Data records
* * *

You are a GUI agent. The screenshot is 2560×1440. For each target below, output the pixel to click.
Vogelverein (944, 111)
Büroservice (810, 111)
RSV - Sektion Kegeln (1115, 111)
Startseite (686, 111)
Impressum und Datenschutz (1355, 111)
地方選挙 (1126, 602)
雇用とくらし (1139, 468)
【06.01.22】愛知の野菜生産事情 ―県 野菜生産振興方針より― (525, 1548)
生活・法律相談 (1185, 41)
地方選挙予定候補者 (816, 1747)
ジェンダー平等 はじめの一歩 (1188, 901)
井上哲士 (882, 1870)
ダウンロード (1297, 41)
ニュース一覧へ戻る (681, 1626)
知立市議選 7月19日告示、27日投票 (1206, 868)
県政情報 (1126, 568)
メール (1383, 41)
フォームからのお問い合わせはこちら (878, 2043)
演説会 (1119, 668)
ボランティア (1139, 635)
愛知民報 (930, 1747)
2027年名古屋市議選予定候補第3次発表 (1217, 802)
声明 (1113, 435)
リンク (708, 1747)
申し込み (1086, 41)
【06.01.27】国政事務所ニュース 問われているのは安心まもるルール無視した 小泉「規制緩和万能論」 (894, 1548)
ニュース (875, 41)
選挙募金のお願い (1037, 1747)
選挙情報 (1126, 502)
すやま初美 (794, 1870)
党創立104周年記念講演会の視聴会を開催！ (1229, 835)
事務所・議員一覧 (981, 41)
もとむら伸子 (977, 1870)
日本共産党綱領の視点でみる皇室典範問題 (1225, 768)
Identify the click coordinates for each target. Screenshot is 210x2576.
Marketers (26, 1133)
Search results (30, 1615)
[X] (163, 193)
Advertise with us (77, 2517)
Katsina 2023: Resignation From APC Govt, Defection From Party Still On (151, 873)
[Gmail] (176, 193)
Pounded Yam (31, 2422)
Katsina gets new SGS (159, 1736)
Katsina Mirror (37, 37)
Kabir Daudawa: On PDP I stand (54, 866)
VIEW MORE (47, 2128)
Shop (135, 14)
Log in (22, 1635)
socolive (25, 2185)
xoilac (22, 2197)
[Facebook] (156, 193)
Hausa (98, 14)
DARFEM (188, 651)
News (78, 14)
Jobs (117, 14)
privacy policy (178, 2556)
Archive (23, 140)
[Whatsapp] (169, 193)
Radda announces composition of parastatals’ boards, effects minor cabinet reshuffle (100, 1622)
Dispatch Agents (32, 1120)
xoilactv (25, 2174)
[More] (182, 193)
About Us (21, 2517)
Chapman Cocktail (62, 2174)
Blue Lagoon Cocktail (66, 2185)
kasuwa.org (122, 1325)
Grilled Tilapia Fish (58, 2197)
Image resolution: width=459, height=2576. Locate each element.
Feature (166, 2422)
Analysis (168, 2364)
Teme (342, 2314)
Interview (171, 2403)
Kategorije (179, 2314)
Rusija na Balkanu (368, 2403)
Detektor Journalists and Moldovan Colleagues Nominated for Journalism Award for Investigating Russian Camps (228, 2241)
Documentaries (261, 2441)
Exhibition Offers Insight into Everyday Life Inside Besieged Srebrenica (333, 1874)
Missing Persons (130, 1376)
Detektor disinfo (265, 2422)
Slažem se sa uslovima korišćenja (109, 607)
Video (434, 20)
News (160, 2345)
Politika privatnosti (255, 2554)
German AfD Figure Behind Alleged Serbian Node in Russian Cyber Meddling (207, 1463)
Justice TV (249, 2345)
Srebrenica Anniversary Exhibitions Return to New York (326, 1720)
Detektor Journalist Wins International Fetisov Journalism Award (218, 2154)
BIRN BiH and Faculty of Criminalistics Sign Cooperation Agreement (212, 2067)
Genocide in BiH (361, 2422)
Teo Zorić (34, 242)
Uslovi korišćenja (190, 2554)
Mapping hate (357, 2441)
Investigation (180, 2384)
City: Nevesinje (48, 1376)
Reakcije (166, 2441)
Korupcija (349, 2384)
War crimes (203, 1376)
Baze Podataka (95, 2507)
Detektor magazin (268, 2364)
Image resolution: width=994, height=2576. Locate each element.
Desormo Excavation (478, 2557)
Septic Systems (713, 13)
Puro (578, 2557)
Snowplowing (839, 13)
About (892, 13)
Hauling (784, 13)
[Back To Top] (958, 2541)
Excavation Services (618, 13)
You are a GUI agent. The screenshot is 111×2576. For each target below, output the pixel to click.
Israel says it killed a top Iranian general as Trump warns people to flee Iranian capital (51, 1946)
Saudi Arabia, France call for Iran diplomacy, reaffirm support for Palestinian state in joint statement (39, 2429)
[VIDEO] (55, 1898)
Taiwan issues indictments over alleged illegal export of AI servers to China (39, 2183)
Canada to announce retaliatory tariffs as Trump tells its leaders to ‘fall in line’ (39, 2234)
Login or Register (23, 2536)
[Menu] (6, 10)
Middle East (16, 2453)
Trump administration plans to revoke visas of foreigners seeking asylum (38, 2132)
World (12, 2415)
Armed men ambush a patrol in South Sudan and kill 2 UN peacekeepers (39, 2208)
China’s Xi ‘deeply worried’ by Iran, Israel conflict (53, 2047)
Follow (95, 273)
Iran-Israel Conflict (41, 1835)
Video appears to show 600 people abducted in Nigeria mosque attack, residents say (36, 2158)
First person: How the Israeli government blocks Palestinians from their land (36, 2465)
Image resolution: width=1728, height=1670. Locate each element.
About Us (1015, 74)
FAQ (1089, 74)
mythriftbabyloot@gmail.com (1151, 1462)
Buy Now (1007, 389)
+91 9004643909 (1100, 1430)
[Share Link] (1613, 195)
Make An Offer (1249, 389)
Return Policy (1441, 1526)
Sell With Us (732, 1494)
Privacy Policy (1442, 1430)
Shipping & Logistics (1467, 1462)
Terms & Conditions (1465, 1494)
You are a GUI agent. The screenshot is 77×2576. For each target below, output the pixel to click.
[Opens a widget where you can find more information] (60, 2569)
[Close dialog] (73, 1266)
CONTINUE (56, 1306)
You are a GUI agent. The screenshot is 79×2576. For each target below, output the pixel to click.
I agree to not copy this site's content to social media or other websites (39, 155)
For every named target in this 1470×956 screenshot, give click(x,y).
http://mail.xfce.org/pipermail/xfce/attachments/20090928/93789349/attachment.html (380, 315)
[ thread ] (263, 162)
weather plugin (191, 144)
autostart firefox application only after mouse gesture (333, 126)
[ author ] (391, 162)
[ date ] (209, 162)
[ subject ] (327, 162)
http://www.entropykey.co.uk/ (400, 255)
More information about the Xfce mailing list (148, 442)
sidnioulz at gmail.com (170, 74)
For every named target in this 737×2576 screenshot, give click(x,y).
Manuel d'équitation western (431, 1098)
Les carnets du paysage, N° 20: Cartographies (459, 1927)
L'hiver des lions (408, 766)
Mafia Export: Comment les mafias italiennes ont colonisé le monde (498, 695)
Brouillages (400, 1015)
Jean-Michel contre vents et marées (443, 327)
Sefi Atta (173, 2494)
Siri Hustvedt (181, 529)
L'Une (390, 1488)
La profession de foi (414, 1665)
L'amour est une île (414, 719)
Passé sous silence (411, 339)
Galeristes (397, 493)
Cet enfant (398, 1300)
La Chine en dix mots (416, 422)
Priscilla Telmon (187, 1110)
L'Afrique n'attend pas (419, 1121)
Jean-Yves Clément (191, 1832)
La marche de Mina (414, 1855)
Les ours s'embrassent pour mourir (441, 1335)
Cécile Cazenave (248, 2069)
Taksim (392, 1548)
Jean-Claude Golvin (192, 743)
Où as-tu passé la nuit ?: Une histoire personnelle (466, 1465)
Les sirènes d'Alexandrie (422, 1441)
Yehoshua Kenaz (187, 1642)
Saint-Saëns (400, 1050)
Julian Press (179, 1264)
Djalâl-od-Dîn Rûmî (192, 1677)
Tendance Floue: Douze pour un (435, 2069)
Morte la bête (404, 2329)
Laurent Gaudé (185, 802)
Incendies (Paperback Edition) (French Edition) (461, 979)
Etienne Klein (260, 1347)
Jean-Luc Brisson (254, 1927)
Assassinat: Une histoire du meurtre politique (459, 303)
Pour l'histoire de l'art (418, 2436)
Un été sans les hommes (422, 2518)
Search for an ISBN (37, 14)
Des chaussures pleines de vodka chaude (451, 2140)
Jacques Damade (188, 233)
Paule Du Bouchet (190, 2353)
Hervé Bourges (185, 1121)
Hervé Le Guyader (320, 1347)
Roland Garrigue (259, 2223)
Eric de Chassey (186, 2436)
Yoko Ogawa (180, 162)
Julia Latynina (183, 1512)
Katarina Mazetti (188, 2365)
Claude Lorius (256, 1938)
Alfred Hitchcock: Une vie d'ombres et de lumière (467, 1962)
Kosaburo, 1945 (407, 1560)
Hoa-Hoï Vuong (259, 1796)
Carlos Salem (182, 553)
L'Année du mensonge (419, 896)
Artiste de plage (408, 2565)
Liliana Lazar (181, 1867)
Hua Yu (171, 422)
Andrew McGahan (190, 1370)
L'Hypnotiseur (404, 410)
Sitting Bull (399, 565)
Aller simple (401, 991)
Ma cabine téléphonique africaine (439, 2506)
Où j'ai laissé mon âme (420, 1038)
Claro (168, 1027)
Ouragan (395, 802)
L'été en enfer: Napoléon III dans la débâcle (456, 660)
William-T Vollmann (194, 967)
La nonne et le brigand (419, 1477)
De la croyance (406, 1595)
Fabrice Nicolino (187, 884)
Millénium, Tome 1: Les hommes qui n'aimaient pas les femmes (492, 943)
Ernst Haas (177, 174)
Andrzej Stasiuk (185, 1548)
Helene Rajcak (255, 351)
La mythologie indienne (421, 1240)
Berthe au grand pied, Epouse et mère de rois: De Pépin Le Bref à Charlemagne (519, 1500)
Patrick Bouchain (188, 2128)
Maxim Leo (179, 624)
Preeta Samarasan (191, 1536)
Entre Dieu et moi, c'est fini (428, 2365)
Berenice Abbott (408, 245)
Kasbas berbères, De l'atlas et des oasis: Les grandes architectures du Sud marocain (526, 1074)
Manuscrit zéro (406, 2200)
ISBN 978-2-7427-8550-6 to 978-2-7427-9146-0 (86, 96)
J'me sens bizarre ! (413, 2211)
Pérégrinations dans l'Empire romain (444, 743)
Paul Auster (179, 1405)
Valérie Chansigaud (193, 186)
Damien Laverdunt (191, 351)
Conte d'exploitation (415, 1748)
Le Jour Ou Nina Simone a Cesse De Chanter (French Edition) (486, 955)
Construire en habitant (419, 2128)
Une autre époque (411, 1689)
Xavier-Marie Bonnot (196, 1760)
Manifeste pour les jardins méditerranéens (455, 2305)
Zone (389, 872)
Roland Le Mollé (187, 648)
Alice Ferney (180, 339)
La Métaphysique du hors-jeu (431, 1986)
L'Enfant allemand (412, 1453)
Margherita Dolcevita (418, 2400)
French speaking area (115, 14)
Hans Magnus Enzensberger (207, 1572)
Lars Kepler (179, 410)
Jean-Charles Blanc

* * *

ACTIVITY
Will you return exactly the lines above from the one with "Andrew McGahan (190, 1370)" down to the one with "L'été en enfer: Napoléon", counting both as part of the range?

EXPECTED ANSWER
Andrew McGahan (190, 1370)
L'Hypnotiseur (404, 410)
Sitting Bull (399, 565)
Aller simple (401, 991)
Ma cabine téléphonique africaine (439, 2506)
Où j'ai laissé mon âme (420, 1038)
Claro (168, 1027)
Ouragan (395, 802)
L'été en enfer: Napoléon III dans la débâcle (456, 660)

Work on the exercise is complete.